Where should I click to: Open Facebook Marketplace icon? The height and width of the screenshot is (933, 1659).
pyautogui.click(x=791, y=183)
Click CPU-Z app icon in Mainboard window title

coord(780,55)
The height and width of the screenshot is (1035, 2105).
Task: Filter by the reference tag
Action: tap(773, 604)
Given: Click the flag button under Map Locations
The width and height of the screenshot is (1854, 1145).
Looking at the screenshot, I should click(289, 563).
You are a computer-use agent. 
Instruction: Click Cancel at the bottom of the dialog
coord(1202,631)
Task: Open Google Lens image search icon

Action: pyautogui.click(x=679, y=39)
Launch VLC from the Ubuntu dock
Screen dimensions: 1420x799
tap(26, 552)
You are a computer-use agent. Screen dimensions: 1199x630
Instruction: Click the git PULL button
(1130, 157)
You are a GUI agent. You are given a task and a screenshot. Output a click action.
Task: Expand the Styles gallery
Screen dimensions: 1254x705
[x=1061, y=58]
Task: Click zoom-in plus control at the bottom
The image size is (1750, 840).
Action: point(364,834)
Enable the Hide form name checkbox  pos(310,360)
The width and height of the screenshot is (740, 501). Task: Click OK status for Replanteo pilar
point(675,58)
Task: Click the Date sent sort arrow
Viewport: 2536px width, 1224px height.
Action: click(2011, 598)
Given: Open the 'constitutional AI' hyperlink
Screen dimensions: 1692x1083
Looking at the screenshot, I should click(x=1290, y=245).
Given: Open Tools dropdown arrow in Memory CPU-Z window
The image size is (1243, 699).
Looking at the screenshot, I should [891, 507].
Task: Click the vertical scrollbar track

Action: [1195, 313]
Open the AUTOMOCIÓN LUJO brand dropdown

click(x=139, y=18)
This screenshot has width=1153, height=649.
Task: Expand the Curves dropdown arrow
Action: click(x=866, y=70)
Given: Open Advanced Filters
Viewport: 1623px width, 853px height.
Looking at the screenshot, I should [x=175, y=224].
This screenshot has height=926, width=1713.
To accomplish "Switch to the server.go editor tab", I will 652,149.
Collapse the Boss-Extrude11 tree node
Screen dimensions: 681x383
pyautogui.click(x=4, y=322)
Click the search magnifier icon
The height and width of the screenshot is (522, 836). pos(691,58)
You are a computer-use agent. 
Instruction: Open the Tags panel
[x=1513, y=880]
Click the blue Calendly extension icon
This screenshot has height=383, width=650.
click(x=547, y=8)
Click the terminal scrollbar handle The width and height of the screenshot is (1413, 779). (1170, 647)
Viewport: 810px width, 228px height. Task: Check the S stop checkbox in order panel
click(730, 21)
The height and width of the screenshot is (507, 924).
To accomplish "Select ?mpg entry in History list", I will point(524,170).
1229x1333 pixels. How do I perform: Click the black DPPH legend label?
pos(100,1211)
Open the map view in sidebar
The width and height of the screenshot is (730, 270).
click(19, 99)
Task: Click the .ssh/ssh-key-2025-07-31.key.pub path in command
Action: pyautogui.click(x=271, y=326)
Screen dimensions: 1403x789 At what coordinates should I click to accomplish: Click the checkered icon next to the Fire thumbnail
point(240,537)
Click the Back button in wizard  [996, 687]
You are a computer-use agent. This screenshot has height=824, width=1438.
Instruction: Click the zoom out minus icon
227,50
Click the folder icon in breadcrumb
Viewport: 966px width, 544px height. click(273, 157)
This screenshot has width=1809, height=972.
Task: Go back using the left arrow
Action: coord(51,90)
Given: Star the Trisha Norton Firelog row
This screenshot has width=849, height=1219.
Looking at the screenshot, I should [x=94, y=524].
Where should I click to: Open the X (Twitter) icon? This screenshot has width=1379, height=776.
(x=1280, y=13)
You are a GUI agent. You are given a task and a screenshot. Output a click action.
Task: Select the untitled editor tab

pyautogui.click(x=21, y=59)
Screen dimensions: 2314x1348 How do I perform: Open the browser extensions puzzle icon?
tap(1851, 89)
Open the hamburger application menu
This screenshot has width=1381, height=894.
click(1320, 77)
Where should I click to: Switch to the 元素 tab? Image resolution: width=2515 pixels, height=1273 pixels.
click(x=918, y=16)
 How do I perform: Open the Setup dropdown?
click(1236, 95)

◆ Exercise aim:
Copy out every line of the material above that contains the string "computer".

◆ Solution to the problem:
You are a computer-use agent. 
You are a computer-use agent. Screen dimensions: 1199x630
You are a computer-use agent. 
You are a computer-use agent. This screenshot has height=824, width=1438.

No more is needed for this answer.